Two young men (Jon Cryer, Rick Stear) who have been friends since early childhood decide to go on a trip to find a third friend (Rafael Baez) who has long since disappeared. Stories they have heard indicate that the friend has been seen in an apparently rambling, incoherent state at Coney Island. Their trip leads them to a number of adventures involving the otherworld-like life at the Park and revelations related to their own pasts including the death of one's sister, a failed past relationship, financial failings, and alcoholism. 

This film, which has a long name that I do not want to continue to type out so I will call the film, for the rest of this review, Coney Island, starts out well enough. We meet the characters a young kids when they first meet. I liked this scene and the scenes that followed. We see the first time one of the kids meet cutes a girl, we see the boys talking about sex with one of them being an “expert” on the subject.

All of the scenes with the younger versions of the cast are great. The kids are really good actors and we really want good things to happen to them. Then we flash forward to the present and the film's heart and soul leaves the building only to come back when the filmmakers need a flashback.

The adult versions of the kids are almost insufferable. This is not to say anything bad about the actors. Jon Cryer and company all do a good job with their characters, but the stuff that these characters do and say are just downright stupid. I don't think that there are many sensible people are there that would go into a freak show that is clearly running a skeleton crew due to the fact that it is wintertime, something that many characters point out.

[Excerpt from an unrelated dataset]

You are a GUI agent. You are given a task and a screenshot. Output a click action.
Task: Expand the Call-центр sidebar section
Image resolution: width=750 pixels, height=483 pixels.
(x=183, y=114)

The film is also a showcase for the actors involved. Almost every actor gets an “actor moment” in the film where the actors can show what they can do. When this happened around the third or fourth time, I wanted to check out but I didn't because I wanted to see where the film was going. The acting is quite good from everyone involved, but many of the characters are pointless.

The script for the film seems like it was written for a stage show rather than a film because all of the character interactions are done in a very simple shot-reverse-shot manner. The film’s director, Robert Schenkman, who brought us such classics as Playboy: Playmates in Paradise and Angel 4: Undercover, brings nothing to the film. His direction is so lazy that any director could have made this film and it would have been the same or better than what Shenkman has done here. I understand that the film was an independent film made for very little money, but that is never an excuse. I have seen films made for $10,000 that look and play way better than Coney Island.

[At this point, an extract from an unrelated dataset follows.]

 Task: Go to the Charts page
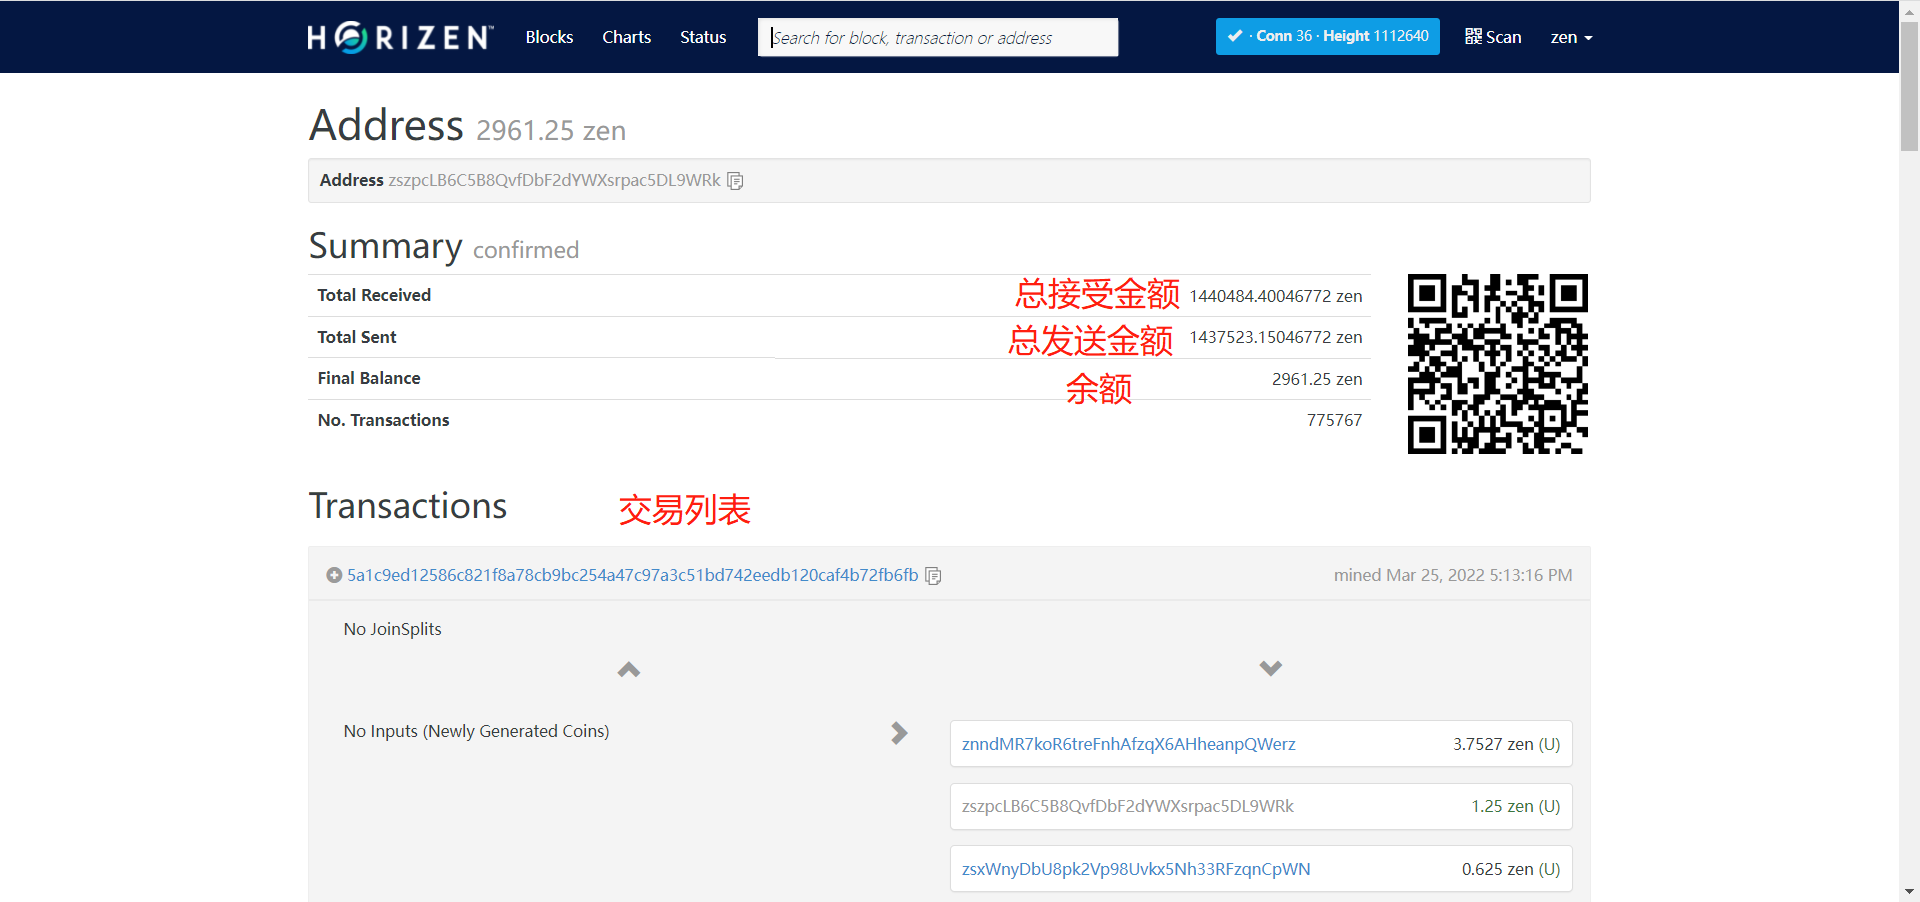pyautogui.click(x=626, y=37)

I really wanted to like Coney Island. The film has such a strong opening that I thought that the film was going to play out just like that. What the film ended up being was yet another independent film, made during the big independent craze of the 90’s, that tries to be more than it really is. The film wants to a deep meditation on life, but it ends up being a film about shitty characters doing shitty things.

The blu-ray, from MVD, is pretty good. The picture and sound quality are great and the special features package gives us a glimpse into what it was like to make an independent film in the 90’s. I would recommend this film to anyone who likes independent film or those who are looking to jump in. Everyone else can stay away.